[Opening Document extract section]

Looking beyond the CRPD

In Germany, education falls within the responsibility of the Länder (the federal states) and accordingly the right to education is enshrined explicitly only in the text of the respective constitutions of (most of) the Länder. However, in 2021 the German Constitutional Court  recognised a fundamental right to education to be enshrined also within the German Basic Law (Arts. 2(1), 7 GG; BVerfGE 159, 355 [430]). Three arguments can be made to establish that this right entails the positive obligation of the German state to adhere to the Committee’s observation and take measures to end the segregated school system.

First, the Constitution must be interpreted in compliance with Germany’s international obligations (Völkerrechtsfreundlichkeit des GG, see for example BVerfGE 111, 307 [317f.]). This requires consideration of the CRPD when interpreting the rights and guarantees enshrined in the Basic Law. However, Germany’s Federal Constitutional Court has highlighted that the Committee’s work is not binding in terms of interpretation and has deviated from its findings where it found them ‘unconvincing’ (BVerfGE 151, 1 [34]). In the context at hand, it matters that the interpretation provided by the Committee of Art. 24 CRPD is based on the fundamental human rights model enshrined in the CRPD. By contrast, Germany’s reluctance to further inclusion is rooted in the medical model, which is widely considered to be both outdated and capable of leading to harmful results (General Comment No. 6, para. 7f). As the recent jurisprudence of the Constitutional Court seems increasingly to mirror the human rights model of disability (see particularly BVerfGE 160, 79 [102ff.]), there is hope that the Constitutional Court would find the Committee’s observations on segregated school systems indeed ‘convincing’.

Second, the Constitution must also be interpreted in light of its nature as an antithesis against the terror regime of Nazism (BVerfGE 124, 300 [328]). Thus, the right to education arguably entails a right to an inclusive school system as envisaged by the CRPD and the Committee, contrasting the segregation established during the Third Reich.

Lastly, Art. 3(3 s. 2) GG states prominently that no one shall be subjected to discrimination based on disability. This entails the obligation to refrain from discriminatory treatment and a right to equal participation and equal development opportunities (BVerfGE 96, 288 [302f.]). As demonstrated, achieving sustainable equality and the full enjoyment of rights is severely impeded by the segregated school system. Notably, the German Constitutional Court found in 1997 that placing pupils in special schools against the parents’ will violates Art. 3(3 s. 2) GG if their education at a mainstream school actually corresponds to their abilities or can be made possible with reasonable use of special educational support (BVerfGE 96, 288 [303]). To be sure, this argument grants the authorities wide discretion in terms of feasibility and is grounded in the same misguided focus on the individual’s abilities rather than the society’s need to become more inclusive. However, it offers a solid basis to prospectively go beyond this approach and to declare Germany’s efforts to inclusive education insufficient and discriminatory under Art. 3(3 s. 2) GG.

While none of these arguments alone might suffice, together they support a construal of the right to education enshrined in the GG that entails an obligation to follow the Committees recent recommendation to accelerate the transition from special schooling to inclusive education (para. 54(a)).

Conclusion

Germany has been falling short of what is required by Art. 24 CRPD for a while. Its failure to fully address its shameful history with regards to the treatment of persons with disability during Nazism and its continued embrace of an outdated model of disability play an essential role in this regard. To this end, Germany must ensure that its history does not continue to prevent the full implementation of the CRPD and that the human rights model of disability serves as the yardstick for every decision taken when implementing the Convention. Only if Germany learns the lessons from its pasts instead of continuing its legacy can it ensure inclusive education for everyone and build a future based on equality.

[Closing Document extract section]
[Opening Dataset extract section]

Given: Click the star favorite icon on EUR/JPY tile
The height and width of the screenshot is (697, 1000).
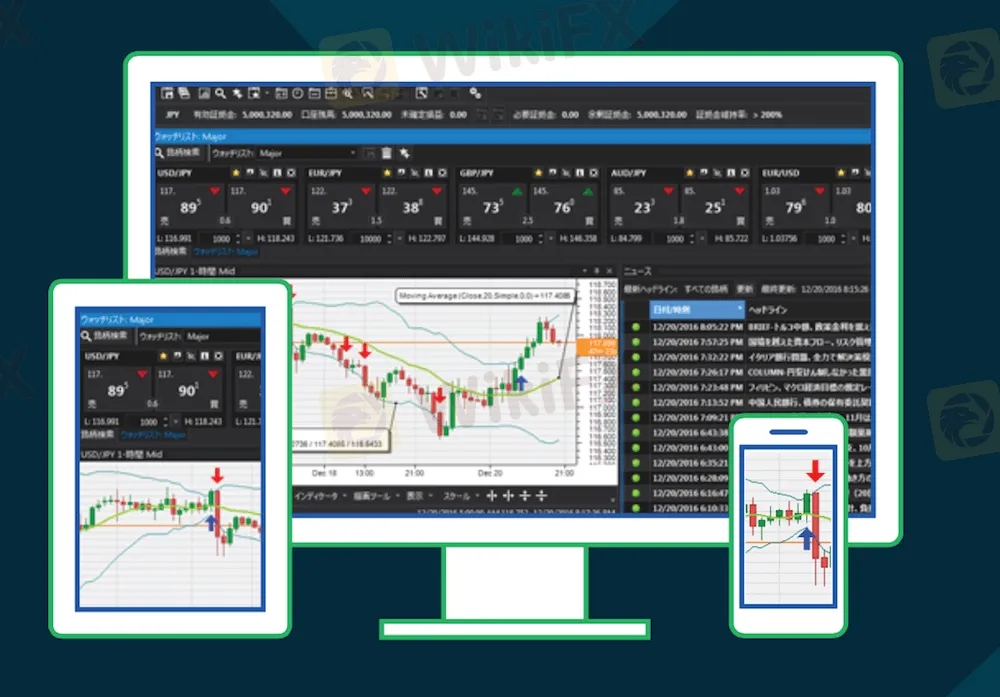Looking at the screenshot, I should 387,173.
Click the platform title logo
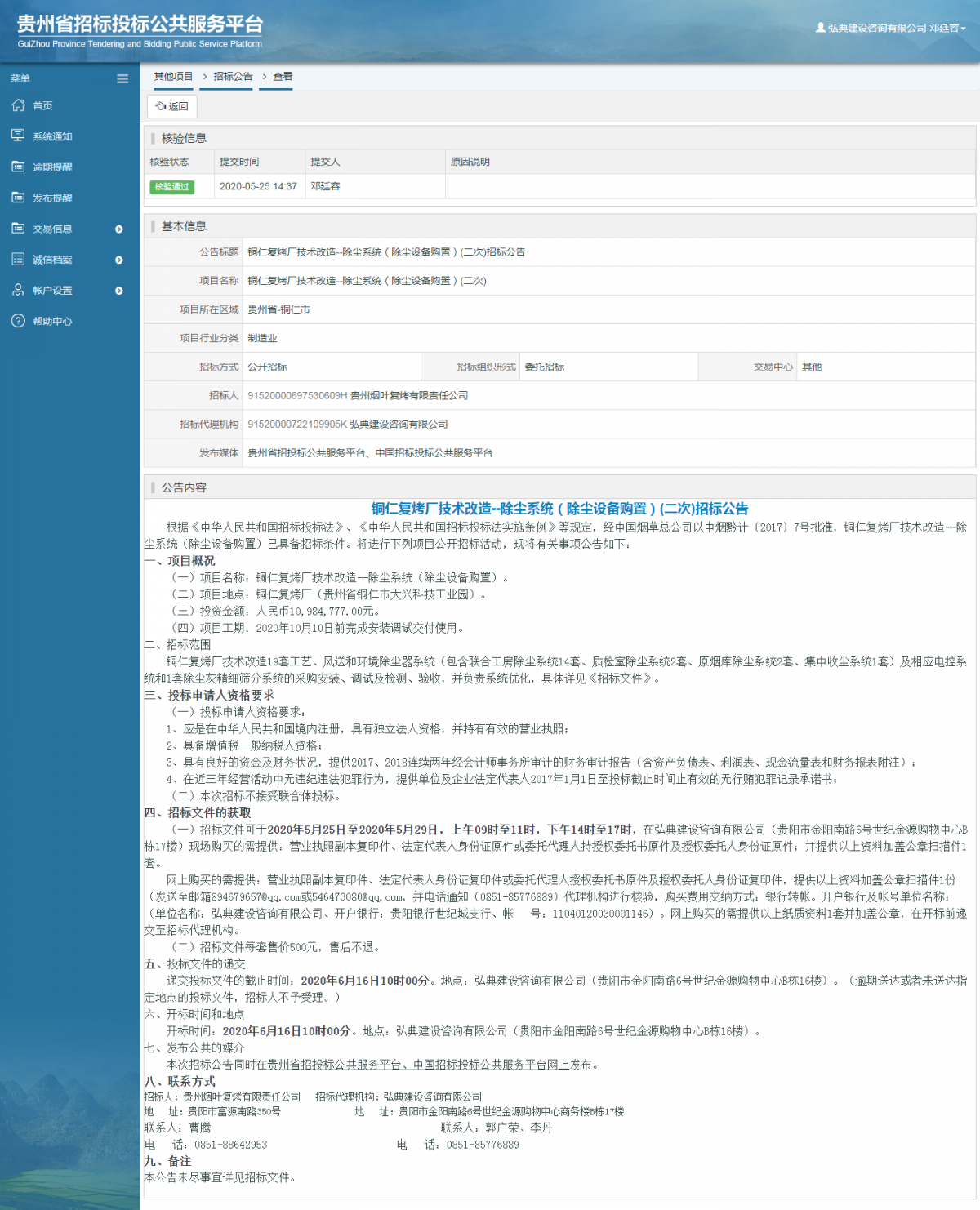The width and height of the screenshot is (980, 1210). (x=140, y=31)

[Closing Dataset extract section]

- _Problem description_:
For each statement about the passage on inclusive education in Germany, answer yes or no and quote the words from the passage that decide it.
1. In 2021 the German Constitutional Court recognized a right to education within the German Basic Law.
2. Germany's Federal Constitutional Court treats the Committee's work as binding in terms of interpretation.
3. Any one of the three arguments on its own is enough to support the obligation.
Please rely only on the passage on inclusive education in Germany, not on the data.

- _Solution to this problem_:
1. Yes: "recognised a fundamental right to education to be enshrined also within the German Basic Law"
2. No: "the Committee’s work is not binding in terms of interpretation"
3. No: "While none of these arguments alone might suffice"